About

Lea Vandervelde's Scholarship can be found at: https://papers.ssrn.com/sol3/cf_dev/AbsByAuth.cfm?per_id=38086

Lea VanderVelde is the Josephine R. Witte Professor of Law at the University of Iowa College of Law. She writes in the fields of employment law, property law, 19th century legal history, and constitutional law.

Her latest book is Redemption Songs: Suing for Freedom before Dred Scott (Oxford University Press 2014)  is based upon the discovery of almost 300 freedom suits brought by slaves in the St. Louis courts. Those files are now available on the web. An article describing her role in their discovery can be found in the Los Angeles Times, March 18, 2003. Additional data about the lawsuits, arranged by family and by entry in the day book, can be found here.

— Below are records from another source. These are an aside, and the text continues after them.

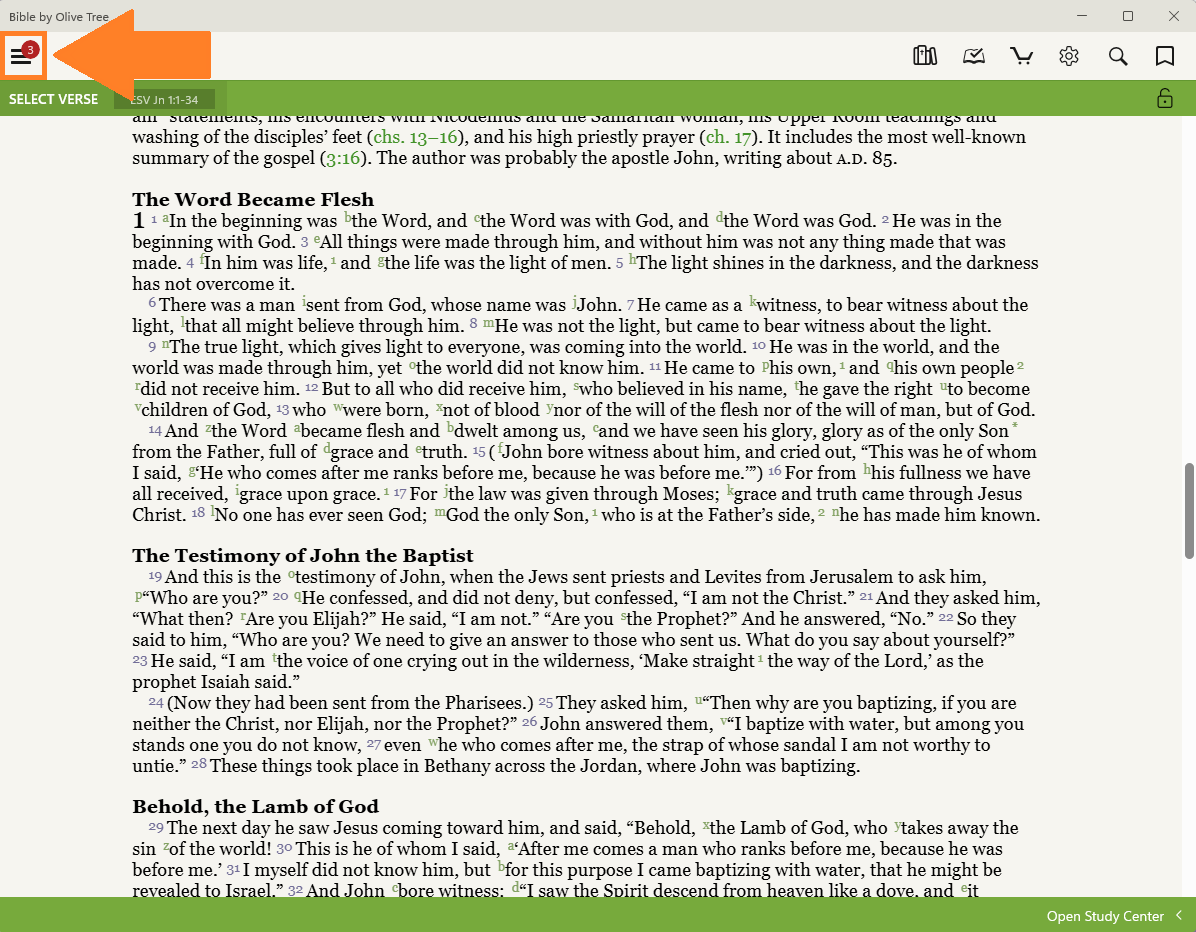Open the reading plans icon
This screenshot has height=932, width=1196.
click(973, 56)
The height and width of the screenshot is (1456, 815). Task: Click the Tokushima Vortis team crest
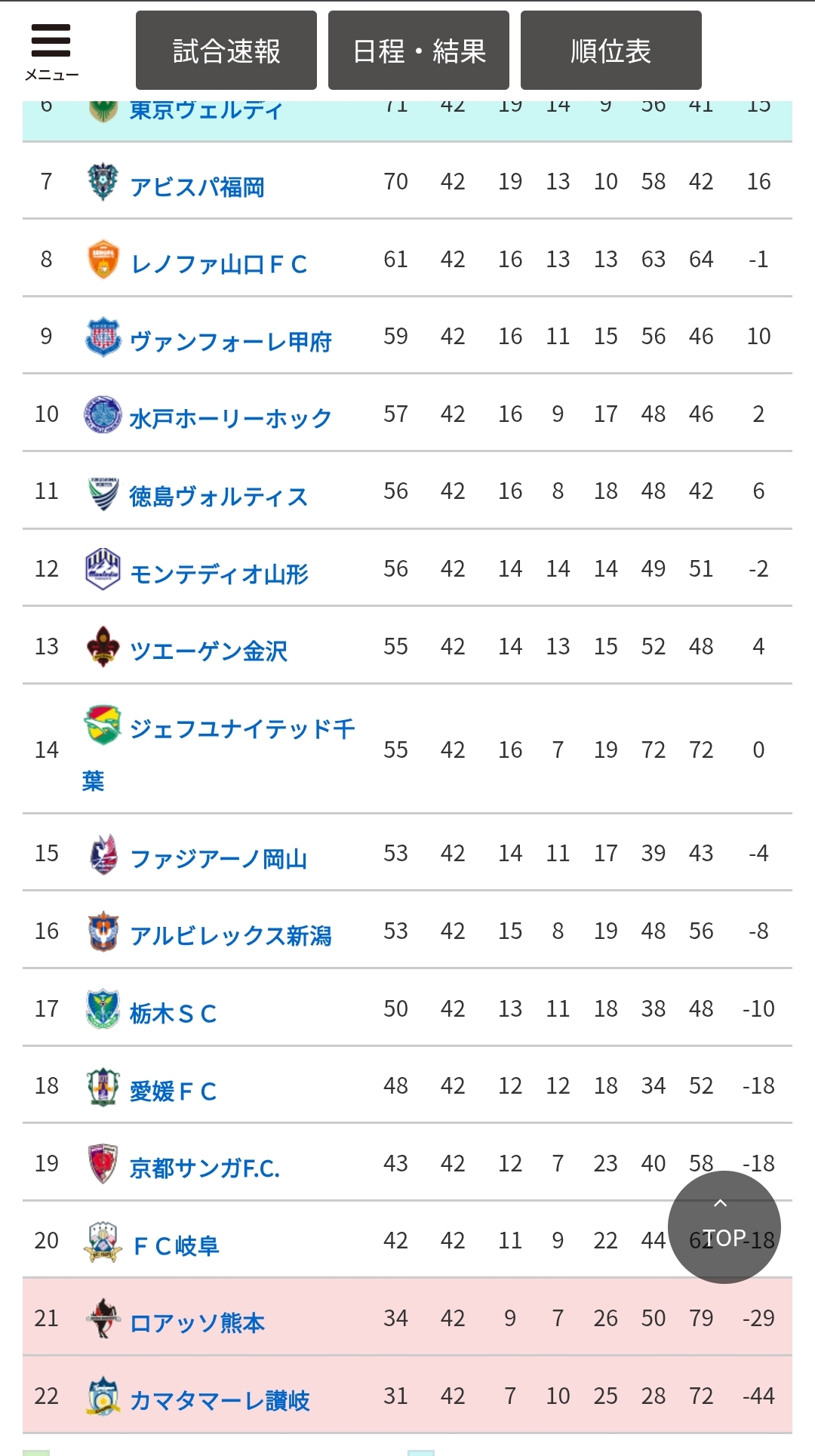103,493

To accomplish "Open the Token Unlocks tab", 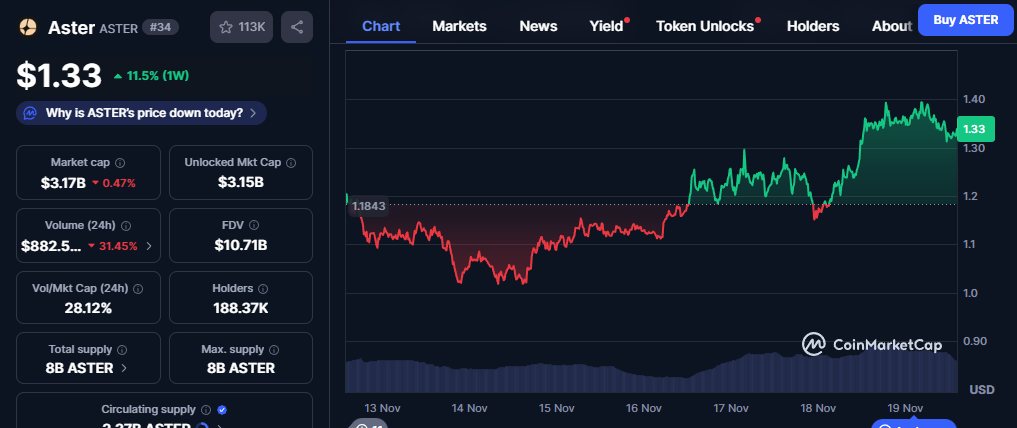I will point(705,26).
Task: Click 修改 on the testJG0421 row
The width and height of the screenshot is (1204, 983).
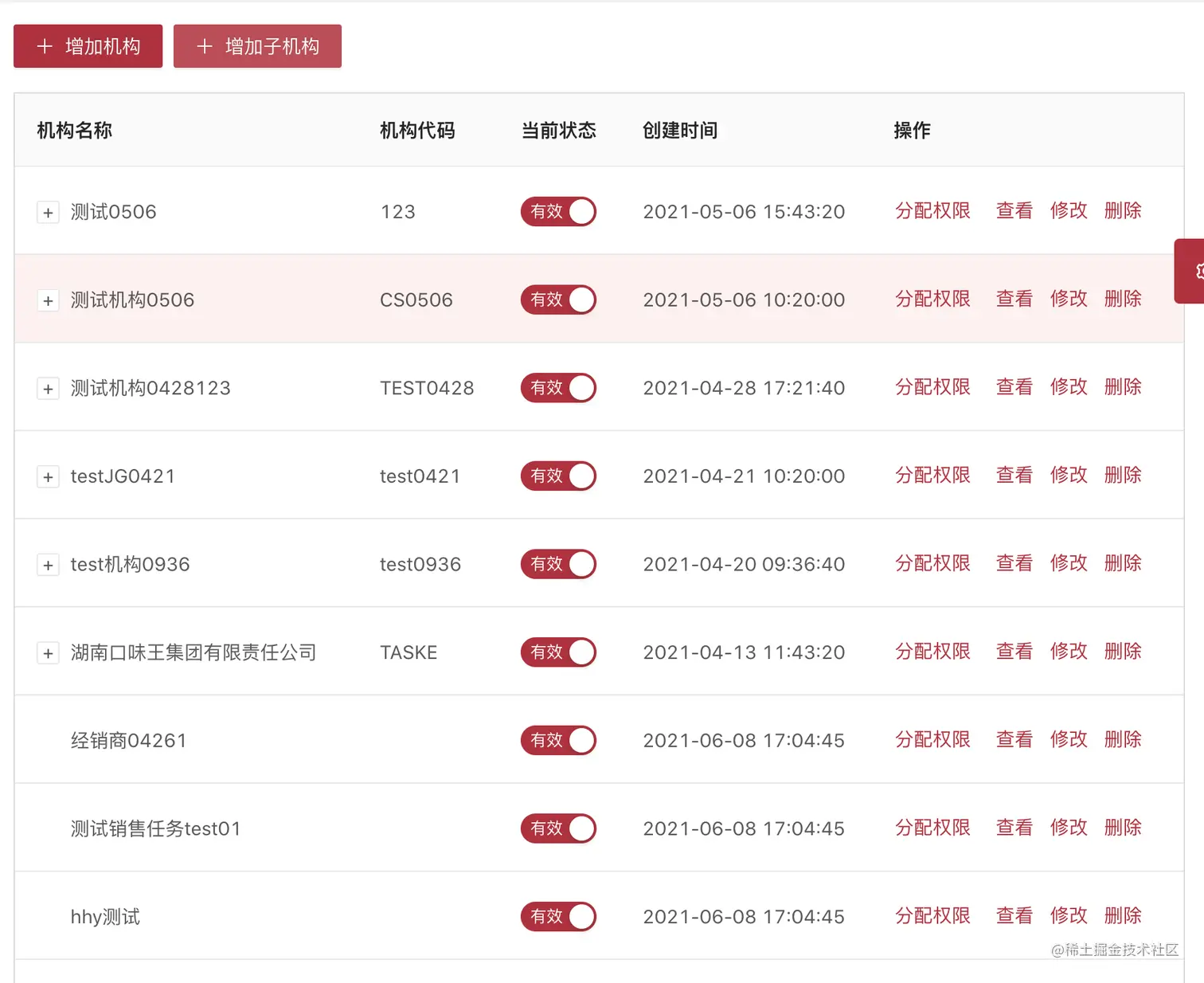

Redemption Songs follows her 2009 book, Mrs. Dred Scott: A Life on Slavery's Frontier (Oxford University Press 2009)  which is a full-scale biography of Harriet, the hidden protagonist in the infamous Supreme Court decision, Dred Scott v. Sandford. This work is a biography which many said couldn't be written and is one of the first of its kind to be published because Harriet was illiterate and left no letters in her own hand. Instead, the book meticulously reconstructs her life from hundreds of documents documenting the context in which she lived as well as the agendas of the masters she served.

Before the full-scale biography, Lea VanderVelde a law review article, with the same title, Mrs. Dred Scott. Mrs. Dred Scott (with Subramanian) is a feministic analytic demonstrating how the double subordination of marriage and enslavement masked the pivotal role that Harriet played in bringing and sustaining the significant law suit.

Recently her legal research has used digital technology and big data, much of which was collected as background material in the process of writing her books. For the last two years, she has been the principal investigator for The Law of the Antebellum Frontier project at the Stanford Spatial History Lab. This project seeks to digitally analyze the legal and economic mechanisms at work on the American frontier territories in the early 1800s by big data and text mining methods. She is currently using topic mining techniques to assess the Territorial Papers of the United States. Understanding these mechanisms of settler colonialism by focusing on how settlers were tied to the national center contributes to the understanding of American identity as well as current research on how empires expand. The American expansion into Ohio and Mississippi river basins during the Antebellum period is also relevant to Constitutional history because the Reconstruction amendments after the Civil War drew new populations and new states into the amending process. The overarching project also uses the techniques -- GIS mapping, geolocation, social network modeling -- to examine the vast amount of very old texts and documents about the antebellum frontier. More about the project can be found here.

Lea VanderVelde has authored more than 20 other works. Her legal scholarship can be found here.

Several of her works focus on gender to demonstrate how women's legal history resulting in more probative understandings of established areas of law. Her works on contract doctrine, The Gendered Origin of the Lumley Doctrine and intentional tort and rape, The Legal Ways of Seduction, are thought to be path-breaking and comprehensive. Her work frequently looks deeply into a famous case or series of cases which concern subordinated persons in their working lives. A Singular Conscience: In Re Summers drew on interviews of Clyde Summers before he died about the events surrounding a United States Supreme Court decision in 1946 that upheld the denial of his admission to practice law in Illinois because he had taken conscientious objector status. Many of her works concern subordination, emancipation, the abolition of slavery by the 13th Amendment of the Constitution and similar legal changes in the status of working people.

She has also co-authored major texts on property law and employment law.